Bounce back vs. scoring

(I should give you the definitions for some of the less obvious variables. "Driving accuracy" is percentage of drives (excluding par 3s) that landed on the fairway. "Greens in regulation" is percentage of holes in which the green was reached in (par – 2) strokes or fewer. "Sand saves" is percentage of balls in sand traps holed in two shots or fewer (I think). "Scrambling" is how often a par (or better) was made, as a percentage of holes where the green was *not* reached in regulation. And "bounce back" is the percentage of times a player gets a birdie or better after a hole of bogey or worse.)

I was surprised at some of the correlations.

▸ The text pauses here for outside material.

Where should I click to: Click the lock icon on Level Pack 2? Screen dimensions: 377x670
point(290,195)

Which of the seven factors above would you think had the biggest influence on score? I would have thought "greens in regulation" and "putts per round." I was half right. Here are the approximate numbers, as I eyeballed them from the graphs:

0.2 Driving distance vs. scoring

0.3 Driving accuracy vs. scoring

0.7 Greens in regulation vs. scoring

0.3 Putts per round vs. scoring

0.3 Sand saves vs. scoring

0.6 Scrambling vs. scoring

0.5 Bounce back vs. scoring

(The author also repeats these correlations for money instead of scoring, but, for the most part, the conclusions are the same, so I won't mention them further.)

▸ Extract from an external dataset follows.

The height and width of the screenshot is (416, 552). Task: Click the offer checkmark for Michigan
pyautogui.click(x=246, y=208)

From these correlations, Heiny draws some tentative conclusions about how driving distance has affected play. For instance, in 2003, the correlation between driving accuracy and scoring decreased from 0.2 to 0.0. Heiny writes that this suggests that

"... with the driver going so far, it just didn’t matter whether the player was in the fairway. With longer drives, players could get close enough to the green to play short irons or wedges. Even from rough, they could control the shot into the green."

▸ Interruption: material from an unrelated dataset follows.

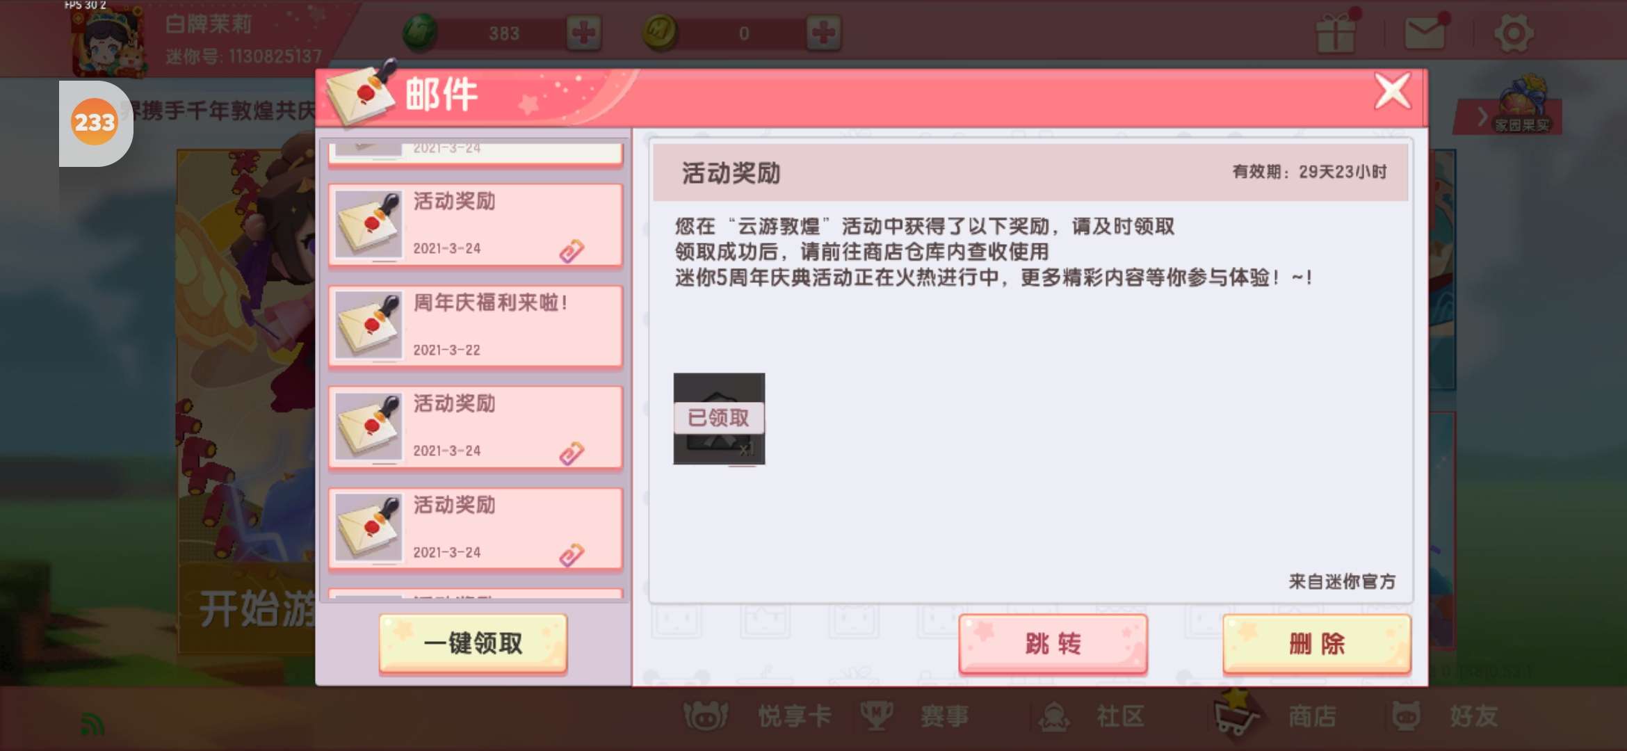
Task: Select the 周年庆福利来啦! mail entry
Action: point(476,325)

I'm not sure I'd agree with that. Driving distance went up only 6 yards that year, and I'd be more inclined to view the big drop in correlation as random. Indeed, in the first ten years of the study, distance increased 20 yards, with little change in accuracy or correlation.

In any case, the author proceeds to multiple regressions, where he predicts a player's score based on the seven variables above. He runs one regression for each year.

Again, we don't get any equations, just signficance levels. Summarizing the 12 regressions, here's what the article shows:

Highly significant: driving distance

Highly significant: greens in regulation (GIR)

Highly significant: putts per round

Highly significant: scrambling

Occasionally significant (3 years out of 12): driving accuracy

Occasionally significant (5/12): bounce back

Not significant (0/12): sand saves

Strangely enough (to me), a couple of results were slightly different when predicting (the logarithm of) money winnings instead of score: drive accuracy went from 3/12 to 7/12, and scrambling went from 12/12 (all of which were < .0001) to 2/12 (many of which were greater than 0.5, which means *negative* correlation!) I can think of a few reasons why this might occur (high money might be correlated with a longer course, which means higher scores; high money might mean better caliber golfers, which might have different characteristics; and so on). In the money regressions, driving distance was extremely signficant (p < .0001) up to 2000, when it started becoming less important, hitting p = .0545 (not significant at 5%) in 2003. Also, driving accuracy seemed to be more signficant in the early years than the later years. This prompts Heiny to say that

"it seems to be evident that accuracy off the tee is becoming less important as driving distances increase."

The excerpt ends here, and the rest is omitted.